Futuro Remoto, il grande evento dedicato alla scienza e alla tecnologia che quest’anno ha invaso il cuore di Napoli, si è aperto con una conferenza matematica tenuta da Alessio Figalli. Il matematico è figlio di un napoletano e a soli 27 anni era già professore ordinario in Texas. Oggi Figalli ha 31 anni e ha voluto raccontare come la sua carriera ha spiccato il volo andando via dall’Italia, paese che costringe sempre più giovani ad emigrare.
Come pubblicato nell’intervista del Corriere.it, da Pisa il 31enne è volato in Francia, passando per Los Angeles per poi sbarcare ad Austin, in Texas. Ad aiutarlo nel suo percorso sono stati gli incontri e i suggerimenti di alcuni professionisti, l’incoraggiamento delle persone care e la voglia di affermarsi come matematico.
Per Alessio Figalli in Italia la situazione delle Università e dei concorsi è molto complicata rispetto all’estero: “Il problema più grave è la mancanza di finanziamenti e, di conseguenza, il blocco delle assunzioni. Manca poi la programmazione: all’estero, tutti i concorsi vengono banditi nelle stesso periodo dell’anno e il numero totale di posti disponibili è fisso. Il fatto che in Italia non si sa mai quando e quanti posti saranno banditi crea delle situazioni critiche: una parte dei giovani “scappano” ed altri restano e si mettono in “coda”. La conseguenza è un’incertezza sul futuro che non è ammissibile. Anche per le università questo è un grande problema: un istituto non può avere una strategia per puntare all’assunzione di uno studente/ricercatore veramente brillante”.
Le Università, secondo Figalli, durante il corso di laurea dovrebbero “sollecitare gli scambi inter-universitari e rivedere il livello delle borse dei programmi Erasmus. Si dovrebbe poi favorire lo svolgimento della tesi di dottorato in una sede diversa da quella dove ci si è laureati, potenziando le cotutele e spingendo i dottorandi a svolgere soggiorni in altre sedi. Per gli assegni di ricerca post-doc si dovrebbero prevedere cofinanziamenti in caso di cambio di sede. Infine, bisognerebbe favorire l’assunzione di ricercatori che si sono formati in altre università. Questa mobilità è fondamentale per consentire il contatto con il maggior numero possibile di persone, metodi e idee. Il vero problema è che poi in Italia, in quegli stessi ottimi atenei che li hanno formati, gli studiosi non tornano”.
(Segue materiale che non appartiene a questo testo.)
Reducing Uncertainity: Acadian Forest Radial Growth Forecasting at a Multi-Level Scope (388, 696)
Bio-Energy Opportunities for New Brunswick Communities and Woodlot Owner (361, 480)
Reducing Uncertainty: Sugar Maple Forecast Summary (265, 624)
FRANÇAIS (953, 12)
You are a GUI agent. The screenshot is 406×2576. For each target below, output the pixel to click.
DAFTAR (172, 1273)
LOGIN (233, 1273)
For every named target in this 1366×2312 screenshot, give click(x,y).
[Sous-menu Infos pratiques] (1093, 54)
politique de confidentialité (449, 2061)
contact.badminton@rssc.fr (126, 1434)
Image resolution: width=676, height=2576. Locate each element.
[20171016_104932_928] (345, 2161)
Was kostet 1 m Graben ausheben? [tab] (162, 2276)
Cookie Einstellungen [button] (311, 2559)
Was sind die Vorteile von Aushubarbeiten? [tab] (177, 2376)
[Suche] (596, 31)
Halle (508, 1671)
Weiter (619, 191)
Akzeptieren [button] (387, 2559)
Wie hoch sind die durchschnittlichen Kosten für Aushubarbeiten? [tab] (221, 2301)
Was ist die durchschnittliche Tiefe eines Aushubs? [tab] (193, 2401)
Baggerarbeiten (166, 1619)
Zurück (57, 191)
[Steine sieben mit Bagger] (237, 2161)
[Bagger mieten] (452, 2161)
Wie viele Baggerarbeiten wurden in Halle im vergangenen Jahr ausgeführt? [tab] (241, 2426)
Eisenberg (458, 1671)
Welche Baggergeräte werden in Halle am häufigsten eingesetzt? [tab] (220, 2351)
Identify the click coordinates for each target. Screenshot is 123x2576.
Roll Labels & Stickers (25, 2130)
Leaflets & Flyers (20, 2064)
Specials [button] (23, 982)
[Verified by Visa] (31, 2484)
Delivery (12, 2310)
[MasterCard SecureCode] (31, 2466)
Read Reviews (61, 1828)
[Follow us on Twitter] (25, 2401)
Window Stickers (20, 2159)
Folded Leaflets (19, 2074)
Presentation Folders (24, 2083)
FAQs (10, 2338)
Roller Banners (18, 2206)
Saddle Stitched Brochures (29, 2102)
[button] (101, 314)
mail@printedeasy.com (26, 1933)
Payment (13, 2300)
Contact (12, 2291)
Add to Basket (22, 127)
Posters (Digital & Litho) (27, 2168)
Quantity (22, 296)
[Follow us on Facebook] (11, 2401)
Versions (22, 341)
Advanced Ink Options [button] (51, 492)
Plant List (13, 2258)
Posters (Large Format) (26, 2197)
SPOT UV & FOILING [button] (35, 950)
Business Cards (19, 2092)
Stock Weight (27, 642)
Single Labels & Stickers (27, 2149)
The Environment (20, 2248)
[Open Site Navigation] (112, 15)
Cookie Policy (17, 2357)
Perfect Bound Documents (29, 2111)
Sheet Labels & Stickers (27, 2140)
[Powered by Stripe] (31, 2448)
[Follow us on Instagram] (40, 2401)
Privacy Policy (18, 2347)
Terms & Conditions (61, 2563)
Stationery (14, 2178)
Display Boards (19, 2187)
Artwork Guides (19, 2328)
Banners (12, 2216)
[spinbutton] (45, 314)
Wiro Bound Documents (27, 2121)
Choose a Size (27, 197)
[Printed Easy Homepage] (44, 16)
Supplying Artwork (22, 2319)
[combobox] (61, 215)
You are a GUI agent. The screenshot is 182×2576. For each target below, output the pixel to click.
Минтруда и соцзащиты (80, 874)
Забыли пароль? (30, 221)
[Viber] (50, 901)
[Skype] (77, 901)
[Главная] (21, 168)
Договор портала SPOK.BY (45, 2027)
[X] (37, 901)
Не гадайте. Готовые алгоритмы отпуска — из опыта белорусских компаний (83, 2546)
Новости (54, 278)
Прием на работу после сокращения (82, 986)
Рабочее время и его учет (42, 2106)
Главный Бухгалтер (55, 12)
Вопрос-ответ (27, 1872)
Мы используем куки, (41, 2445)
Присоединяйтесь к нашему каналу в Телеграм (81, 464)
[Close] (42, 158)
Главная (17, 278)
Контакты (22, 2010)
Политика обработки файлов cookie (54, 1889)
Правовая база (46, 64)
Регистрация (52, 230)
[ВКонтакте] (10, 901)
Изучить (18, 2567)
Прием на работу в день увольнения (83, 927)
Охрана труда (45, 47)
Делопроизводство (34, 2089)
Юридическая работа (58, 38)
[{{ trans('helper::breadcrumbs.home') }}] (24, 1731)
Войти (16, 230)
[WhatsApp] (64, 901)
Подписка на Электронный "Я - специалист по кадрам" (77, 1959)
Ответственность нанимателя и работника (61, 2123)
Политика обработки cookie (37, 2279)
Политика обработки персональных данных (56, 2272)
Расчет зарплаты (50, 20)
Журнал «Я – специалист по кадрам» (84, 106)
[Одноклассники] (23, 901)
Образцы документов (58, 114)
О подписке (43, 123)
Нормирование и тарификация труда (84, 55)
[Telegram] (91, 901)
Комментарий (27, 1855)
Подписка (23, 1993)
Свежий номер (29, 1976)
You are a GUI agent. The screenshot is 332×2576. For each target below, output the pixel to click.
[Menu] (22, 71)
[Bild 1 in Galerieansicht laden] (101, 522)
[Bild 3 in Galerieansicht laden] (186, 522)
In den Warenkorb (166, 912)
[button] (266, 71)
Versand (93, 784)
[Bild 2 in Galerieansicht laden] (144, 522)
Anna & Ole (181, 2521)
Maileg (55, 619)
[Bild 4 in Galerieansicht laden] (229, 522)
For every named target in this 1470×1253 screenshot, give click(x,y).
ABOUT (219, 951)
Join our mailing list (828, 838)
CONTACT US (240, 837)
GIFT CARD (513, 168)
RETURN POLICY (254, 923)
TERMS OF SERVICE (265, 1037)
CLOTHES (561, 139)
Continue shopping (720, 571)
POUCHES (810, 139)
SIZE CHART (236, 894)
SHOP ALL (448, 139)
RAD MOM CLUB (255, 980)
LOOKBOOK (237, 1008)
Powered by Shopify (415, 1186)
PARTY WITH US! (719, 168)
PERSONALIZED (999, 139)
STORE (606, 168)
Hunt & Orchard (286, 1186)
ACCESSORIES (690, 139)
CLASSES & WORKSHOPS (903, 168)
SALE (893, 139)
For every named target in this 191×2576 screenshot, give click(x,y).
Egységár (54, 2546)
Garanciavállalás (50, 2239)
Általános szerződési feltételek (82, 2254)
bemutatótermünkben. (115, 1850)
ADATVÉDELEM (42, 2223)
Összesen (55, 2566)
Il matematico, nonostante adori la città di Napoli e l’Italia, non sente il bisogno di tornare: “Il governo fa manovre a breve termine che, con alta probabilità, il governo successivo cambierà. La scuola e l’università sono istituzioni fondamentali per lo sviluppo del Paese, sulle quali occorre fare programmazioni sensate e a lungo termine: bisogna pensare agli effetti che una riforma avrà in due o tre decenni, non due o tre anni. L’istruzione non può seguire le leggi dell’economia. Finché il paradigma è questo non torno, benché l’Italia mi manchi tantissimo”.